1962年福岡県出身。大人計画主宰の演出家、劇作家、俳優。第41回岸田戯曲賞、第38回ゴールデンアロー賞演劇賞を授賞。また、作家、コラムニストとしても注目されている。著作に『永遠の10分遅刻』『この日本人に学びたい』『キレイ』等。。

第1章 いかにタブーをうち破るか

文字でエロスを刺激されたっていうほうが自分のエロの歴史の中では古いですね。「あー、スケベだな」って初めて思ったのは五木寛之の『青春の門』ですから。忘れもしない小学6年の時、この本でオナニーのやり方を知りました。自分は福岡出身なんで、九州弁がまたそそられてね。

こうしてフランス書院さんの本を見ると、凌辱系、教えてあげる系、近親相姦ものがあるなって分かりますよね。興味があるのは…、んーあえて言うなら近親相姦ものですかね。  自分の知り合いの女の子が弟にかなり依存しているんですよ。ある日、弟が留学するってことになり、女の子は頭がおかしくなるぐらいナーバスになって、「こんなことならヤっておけばよかった…」ってしきりに言ってたんです。実の姉弟ですよ。根深いものがきっとあるんだなと思いましたね。

例えば、音楽教師と生徒は、ありと言えばありだからね。あくまでも他人だし。『青春の門』を読みながら、抑えつけられている性がエロスなんだって無意識の中できっと感じてたんじゃないかな。やっぱり、いかにタブーをうち破るかが重要ですよ。
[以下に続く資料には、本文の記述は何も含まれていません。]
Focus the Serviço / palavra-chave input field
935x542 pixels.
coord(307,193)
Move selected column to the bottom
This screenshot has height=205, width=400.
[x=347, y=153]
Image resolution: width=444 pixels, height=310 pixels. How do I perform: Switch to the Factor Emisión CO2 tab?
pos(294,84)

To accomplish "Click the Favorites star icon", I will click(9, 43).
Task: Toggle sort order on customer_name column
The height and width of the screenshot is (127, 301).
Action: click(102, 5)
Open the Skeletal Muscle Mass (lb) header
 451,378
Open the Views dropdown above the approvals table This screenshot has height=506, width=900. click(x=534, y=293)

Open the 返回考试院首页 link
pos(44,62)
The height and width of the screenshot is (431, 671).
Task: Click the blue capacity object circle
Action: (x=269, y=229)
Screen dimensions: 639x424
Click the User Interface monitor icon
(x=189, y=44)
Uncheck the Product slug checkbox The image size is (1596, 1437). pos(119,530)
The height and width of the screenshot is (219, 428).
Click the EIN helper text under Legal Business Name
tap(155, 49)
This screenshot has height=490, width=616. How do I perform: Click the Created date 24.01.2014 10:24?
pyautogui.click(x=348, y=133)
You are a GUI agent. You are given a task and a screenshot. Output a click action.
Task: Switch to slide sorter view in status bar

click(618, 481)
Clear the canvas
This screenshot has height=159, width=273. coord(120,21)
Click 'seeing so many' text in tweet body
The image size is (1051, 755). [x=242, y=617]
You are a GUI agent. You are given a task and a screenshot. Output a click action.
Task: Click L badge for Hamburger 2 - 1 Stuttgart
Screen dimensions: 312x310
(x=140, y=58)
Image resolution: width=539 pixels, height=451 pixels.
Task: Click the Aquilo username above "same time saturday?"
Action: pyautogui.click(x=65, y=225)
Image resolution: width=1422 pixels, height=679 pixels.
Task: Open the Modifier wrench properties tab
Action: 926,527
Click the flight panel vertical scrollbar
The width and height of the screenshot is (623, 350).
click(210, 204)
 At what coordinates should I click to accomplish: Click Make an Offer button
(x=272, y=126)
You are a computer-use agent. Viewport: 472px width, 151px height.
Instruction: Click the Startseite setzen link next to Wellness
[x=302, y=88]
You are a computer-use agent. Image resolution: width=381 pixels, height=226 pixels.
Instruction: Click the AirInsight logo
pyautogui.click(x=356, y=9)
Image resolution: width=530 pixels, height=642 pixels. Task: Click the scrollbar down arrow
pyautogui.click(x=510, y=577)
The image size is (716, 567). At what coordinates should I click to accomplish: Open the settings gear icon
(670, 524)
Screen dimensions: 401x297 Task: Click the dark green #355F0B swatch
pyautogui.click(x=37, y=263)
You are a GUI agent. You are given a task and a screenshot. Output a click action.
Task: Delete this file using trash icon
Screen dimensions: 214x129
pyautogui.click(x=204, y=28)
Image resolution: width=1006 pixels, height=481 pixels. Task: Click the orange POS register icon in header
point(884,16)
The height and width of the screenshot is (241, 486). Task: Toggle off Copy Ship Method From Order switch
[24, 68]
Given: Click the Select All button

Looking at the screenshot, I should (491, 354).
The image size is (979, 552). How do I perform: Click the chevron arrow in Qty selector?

普通の恋愛を書いたってつまんないだろうし。でも、サザエさんとマスオさんのセックスを描いたら売れるかもしれないけど(笑)。

以前、役者のワークショップをした時、「いかに自分はクズなのか、3分間で告白しなさい」っていう授業をやったことがあるんですけど、「私はお父さんとしかセックスしたことありません!」って絶叫した女がいて、それ聞いたときは衝撃が走りましたね。凍りついちゃいましたよ。

その後に続く告白は負けじ魂っていうんですかね、「私は目の前でお父さんが自殺しました」って。そんな告白ばっかり聞いて、すごくいやぁーな気持ちになりましたね(笑)。

仮に僕が男と女の関係をテーマに描くとすれば、その違いを描きたいですね。もちろん権利は平等だけど、同じことをすればいいってもんじゃない。やっぱり男らしさ、女らしさってあると思うし、ちゃんと互いを認めたほうがいいような気がするんですよね。女性が女性として幸せな道ってなんだろうなって考えてしまう。まあ、僕が考える必要もないし、余計なお世話なんでしょうけど(笑)。

自分は結婚してもう3年になるんだけど、子供を作りたくないなっていう理由の一つに「自分の娘にエロを感じたらどうしよう」っていうのがすごくあるんですよ。根拠はないけど、わりと感じそうなんで…。たぶん近親相姦はヤっちゃいかんと思うから、余計に妄想が膨らむんだろうね。